Fighting Malnutrition – Community Action & Women
- With equal wages for women and men, and direct payments to workers’ bank accounts, MGNREGA helps to increase women’s incomes.
- Another major programme which can improve women’s livelihood, their social empowerment and their lives is the National Rural Livelihood Mission (NRLM).
- Increased incomes give women more voice in family decisions, and the ability to care better for their families and themselves.
What the data show:
- Data from the fifth round of the National Family Health Survey (NFHS-5) shows gains in some important areas.
- In most of the 22 states and Union territories surveyed, infant mortality rates and under-five mortality rates have fallen; and institutional births and child immunisation rates have increased.
- Access to improved drinking water and sanitation has increased in almost all areas surveyed.
- On child malnutrition, the NFHS’s findings are worrying.
What is needed:
- While providing hot cooked meals frontline health workers also have the opportunity to give pregnant women iron, folic acid and calcium tablets.
- They are also engaged in early childhood stimulation activities and parenting sessions. Instead of frontline workers going to each woman’s house, women coming to the anganwadi make it easier to provide all women with appropriate services and counselling.
- Mothers’ lunch groups at the anganwadi can also function as informal social networks.
- A study by the Public Health Foundation of India (PHFI) of Karnataka’s Mathrupoorna programme for pregnant women and breastfeeding mothers found a reduction in anaemia, improved gestational weight gain, improved birth weight, and reduced depression among women participants.
- Beyond the “first thousand days”, the intergenerational cycle of malnutrition and its social determinants call for a life cycle approach.
- Such an approach should address the complex social ill of child marriage.

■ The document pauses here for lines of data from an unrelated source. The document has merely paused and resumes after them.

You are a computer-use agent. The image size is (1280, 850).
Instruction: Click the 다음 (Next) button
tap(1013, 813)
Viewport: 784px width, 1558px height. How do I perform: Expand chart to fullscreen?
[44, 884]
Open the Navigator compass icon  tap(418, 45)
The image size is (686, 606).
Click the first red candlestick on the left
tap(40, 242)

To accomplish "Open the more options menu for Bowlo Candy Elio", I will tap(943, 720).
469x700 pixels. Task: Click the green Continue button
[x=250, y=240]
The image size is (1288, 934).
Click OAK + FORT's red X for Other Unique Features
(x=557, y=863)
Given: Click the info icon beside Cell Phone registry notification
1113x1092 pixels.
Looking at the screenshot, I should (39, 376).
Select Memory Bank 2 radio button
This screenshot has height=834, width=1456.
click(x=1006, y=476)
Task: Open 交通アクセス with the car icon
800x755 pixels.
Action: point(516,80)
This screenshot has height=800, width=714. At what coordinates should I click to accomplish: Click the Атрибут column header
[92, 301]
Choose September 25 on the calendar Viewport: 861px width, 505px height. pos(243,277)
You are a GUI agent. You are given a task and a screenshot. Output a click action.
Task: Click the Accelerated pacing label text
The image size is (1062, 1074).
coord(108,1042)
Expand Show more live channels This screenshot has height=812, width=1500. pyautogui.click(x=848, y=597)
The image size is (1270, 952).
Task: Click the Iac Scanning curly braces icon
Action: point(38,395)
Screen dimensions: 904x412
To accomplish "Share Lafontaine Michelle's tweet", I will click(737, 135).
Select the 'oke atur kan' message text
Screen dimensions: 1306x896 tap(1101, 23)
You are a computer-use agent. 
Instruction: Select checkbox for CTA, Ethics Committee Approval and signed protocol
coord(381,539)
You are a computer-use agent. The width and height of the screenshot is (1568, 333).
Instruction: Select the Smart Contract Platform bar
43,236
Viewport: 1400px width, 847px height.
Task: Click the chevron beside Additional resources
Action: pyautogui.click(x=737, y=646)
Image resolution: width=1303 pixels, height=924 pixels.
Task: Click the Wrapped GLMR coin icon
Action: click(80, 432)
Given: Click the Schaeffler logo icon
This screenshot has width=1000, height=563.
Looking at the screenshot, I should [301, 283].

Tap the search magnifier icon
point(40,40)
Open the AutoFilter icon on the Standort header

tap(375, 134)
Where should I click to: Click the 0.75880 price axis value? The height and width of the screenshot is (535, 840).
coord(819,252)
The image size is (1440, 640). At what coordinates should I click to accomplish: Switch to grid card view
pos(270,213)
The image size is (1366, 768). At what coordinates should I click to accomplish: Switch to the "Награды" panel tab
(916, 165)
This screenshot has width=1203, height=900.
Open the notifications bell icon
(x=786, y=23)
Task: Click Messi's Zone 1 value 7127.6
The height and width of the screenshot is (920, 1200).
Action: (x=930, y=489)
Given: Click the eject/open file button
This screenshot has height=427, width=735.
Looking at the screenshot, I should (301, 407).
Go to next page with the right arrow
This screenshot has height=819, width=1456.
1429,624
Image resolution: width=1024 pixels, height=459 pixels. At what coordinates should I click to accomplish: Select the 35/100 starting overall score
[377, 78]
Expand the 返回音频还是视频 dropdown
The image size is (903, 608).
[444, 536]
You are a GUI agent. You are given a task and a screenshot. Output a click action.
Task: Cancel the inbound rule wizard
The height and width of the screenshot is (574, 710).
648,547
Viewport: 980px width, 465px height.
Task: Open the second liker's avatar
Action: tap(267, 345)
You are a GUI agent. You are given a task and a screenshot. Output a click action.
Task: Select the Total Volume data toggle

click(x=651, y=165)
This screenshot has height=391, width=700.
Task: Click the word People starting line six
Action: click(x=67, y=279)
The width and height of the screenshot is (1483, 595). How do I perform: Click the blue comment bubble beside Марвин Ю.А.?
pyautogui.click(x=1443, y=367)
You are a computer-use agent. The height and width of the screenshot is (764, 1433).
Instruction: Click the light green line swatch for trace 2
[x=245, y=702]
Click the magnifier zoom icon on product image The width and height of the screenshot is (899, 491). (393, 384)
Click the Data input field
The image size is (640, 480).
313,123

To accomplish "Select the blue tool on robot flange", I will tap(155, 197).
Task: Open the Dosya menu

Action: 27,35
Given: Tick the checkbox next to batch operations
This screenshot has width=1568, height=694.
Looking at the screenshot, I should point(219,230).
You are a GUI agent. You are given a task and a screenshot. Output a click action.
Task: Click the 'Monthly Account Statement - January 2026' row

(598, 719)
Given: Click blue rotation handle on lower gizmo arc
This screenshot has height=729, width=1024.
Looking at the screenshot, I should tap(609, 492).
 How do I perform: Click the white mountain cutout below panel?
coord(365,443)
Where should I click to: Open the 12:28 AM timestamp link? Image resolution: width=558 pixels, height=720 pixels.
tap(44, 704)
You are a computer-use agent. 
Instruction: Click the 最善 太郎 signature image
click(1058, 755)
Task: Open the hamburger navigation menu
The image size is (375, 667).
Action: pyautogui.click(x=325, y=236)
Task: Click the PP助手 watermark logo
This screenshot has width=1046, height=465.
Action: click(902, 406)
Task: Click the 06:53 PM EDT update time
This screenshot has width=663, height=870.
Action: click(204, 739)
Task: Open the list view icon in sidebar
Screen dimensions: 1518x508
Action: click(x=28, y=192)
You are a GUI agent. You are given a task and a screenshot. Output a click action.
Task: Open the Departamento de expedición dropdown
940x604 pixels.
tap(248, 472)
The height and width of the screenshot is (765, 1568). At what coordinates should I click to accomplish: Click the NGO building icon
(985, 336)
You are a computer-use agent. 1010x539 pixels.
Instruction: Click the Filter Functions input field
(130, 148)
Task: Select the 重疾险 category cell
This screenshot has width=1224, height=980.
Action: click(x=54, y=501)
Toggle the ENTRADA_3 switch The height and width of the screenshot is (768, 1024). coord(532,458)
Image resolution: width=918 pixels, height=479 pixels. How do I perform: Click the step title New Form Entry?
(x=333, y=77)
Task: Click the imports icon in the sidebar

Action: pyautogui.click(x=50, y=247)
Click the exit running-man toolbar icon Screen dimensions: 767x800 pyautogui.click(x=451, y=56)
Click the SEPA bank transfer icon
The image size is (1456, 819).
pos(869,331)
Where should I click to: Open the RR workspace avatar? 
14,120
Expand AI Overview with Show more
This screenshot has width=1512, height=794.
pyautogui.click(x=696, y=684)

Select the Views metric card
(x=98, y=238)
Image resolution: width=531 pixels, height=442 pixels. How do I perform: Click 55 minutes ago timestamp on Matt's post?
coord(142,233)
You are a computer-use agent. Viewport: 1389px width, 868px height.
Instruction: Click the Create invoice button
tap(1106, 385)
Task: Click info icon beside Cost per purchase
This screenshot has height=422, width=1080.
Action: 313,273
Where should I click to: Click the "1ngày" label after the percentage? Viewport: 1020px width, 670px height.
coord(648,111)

- One of the best ways to prevent child marriage is by supporting girls to stay in high school.
- Grass roots social empowerment programmes should focus on increasing girls’ enrolment, access and retention in secondary education.
- The nutritional status of adolescent girls could be improved by extending the mid-day meal programme to secondary educational institutions, as some states have done.
- Malnutrition should also be understood in the context of women’s work.
- Childcare enables women to earn a livelihood.
- Longer working hours for the anganwadi, such as in Karnataka where it runs from 9.30 am to 4 pm, will help women go out to do paid work, including on MGNREGA worksites.
- Mobile creches for younger children at these worksites and construction sites will help women to work without anxiety about their children’s safety and well-being.
- The anganwadi system needs strengthening.
- Anganwadi supervisors can be supported with interest-free loans and fuel allowance for two-wheelers, enabling them to provide regular guidance to their cluster.
- Their skills should be upgraded with certificate courses on nutrition and early childhood stimulation.
- Online training at scale has been the discovery of the pandemic
- Anganwadi workers and supervisors can be supported for professional development through live online sessions on nutrition, growth monitoring and early childhood education.
- Anganwadi infrastructure needs attention: Sturdy buildings, kitchens, stores, toilets, play areas and fenced compounds, functional water connections and arrangements for handwashing are urgent imperatives.
- To cater to multiple meal requirements, anganwadi kitchens need double-burner stoves, gas cylinders, pressure cookers and sufficient steel cooking vessels.
- Kitchen gardens should be planted with drought-resistant and highly nutritive plants like moringa.
- The most effective platform for community action on the ground is the gram panchayat.
- The panchayat should be the first mile for social welfare services.
- There are around 2,50,000 gram panchayats in India, and nearly 14 lakh anganwadis, the majority in rural areas.
- The anganwadi committee, chaired by a stakeholder mother and including other parents, grandparents and the panchayat ward member, should be a subcommittee of the gram panchayat.
- It should meet every month on a fixed day, and its discussions should be presented to the gram panchayat for action.
- Exclusion and convergence are two major challenges in social welfare programmes. Local governments are the best placed to address the problem of exclusion.
- They can ensure coverage of the poorest women and children, especially nomadic and semi-nomadic communities, and seasonal migrants such as brick workers and sugarcane harvesters.
- Panchayats are also the best forum to prevent child marriage and ensure that all girls stay in school.
- Further, Beyond behaviour change communication and regular monitoring, direct nutrition interventions are key, especially during pregnancy, breastfeeding and in the early years of a child’s life.
- Pregnant women, lactating mothers and young children need hot cooked meals with adequate protein, milk, and green leafy vegetables.
- States like Karnataka, Andhra Pradesh and Telangana have replaced take-home rations for mothers with daily hot cooked meals.